## [Text to read]
Plot 3D regression surface using plot_ly - r

I am trying to plot a regression model for a data set with measurements for "mue" (friction coefficient for breaking train), speed of train and temp of train. I built a simple regression model using lm so I could test plotting with plot_ly. The plot attached shows the blue markers of the original data and the surface plotted doesn't look right. It should look more like a regression surface... I also plotted in 2D to make sure the regression actually works and it does. I've posted the code below and am wondering if anyone here has any advice. Been trying everything I can find online and none of it seems to be working. I think the issue might have to do with building a grid? I've tried that a few times, but I always get error messages for vectors not matching up, etc. I'd be happy to post that as well if needed. Thank you!

## [Collected material]

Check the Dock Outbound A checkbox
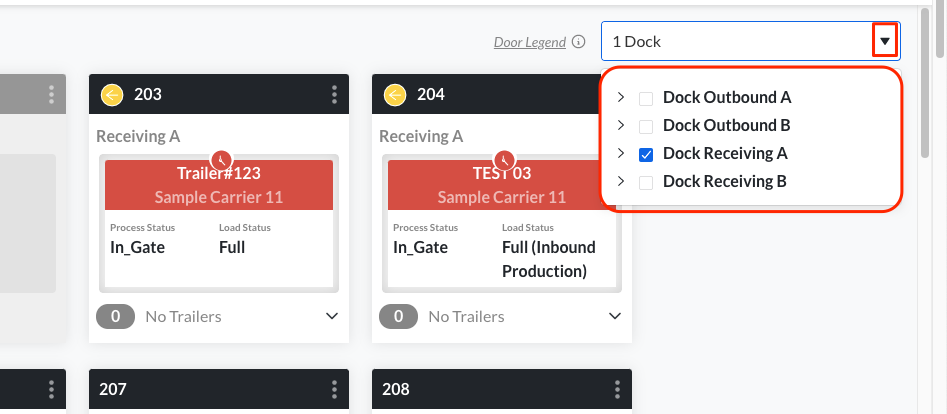947x414 pixels. point(646,98)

## [Directive]
Continue the forum post about plotting a 3D regression surface with plot_ly, starting right after its last sentence.

## [Final result]
3D Regression Plot
2D Regression Plot
set.seed(123) # randum number generator
training.samples <- avg.frame$avg.mue %>%
createDataPartition(p = 0.8, list = FALSE) # pick 80 percent of data
train.data <- avg.frame[training.samples, ] # 80 percent is training data
test.data <- avg.frame[-training.samples, ] # 20 percent is test data
model_2 <- lm(avg.mue ~ avg.speed + avg.temp, data = train.data)
vals <- predict(model_2, train.data)
avg.mue <- matrix(vals, nrow = length(test.data$avg.speed), ncol = length(test.data$avg.temp))
plane <- avg.mue
p <- plot_ly(data = train.data, z = ~avg.mue, x = ~avg.speed, y = ~avg.temp, opacity = 0.6) %>%
add_markers()
p %>% add_surface(z = ~plane, x = ~avg.speed, y = ~avg.temp, showscale = FALSE) %>%
layout(showlegend = FALSE)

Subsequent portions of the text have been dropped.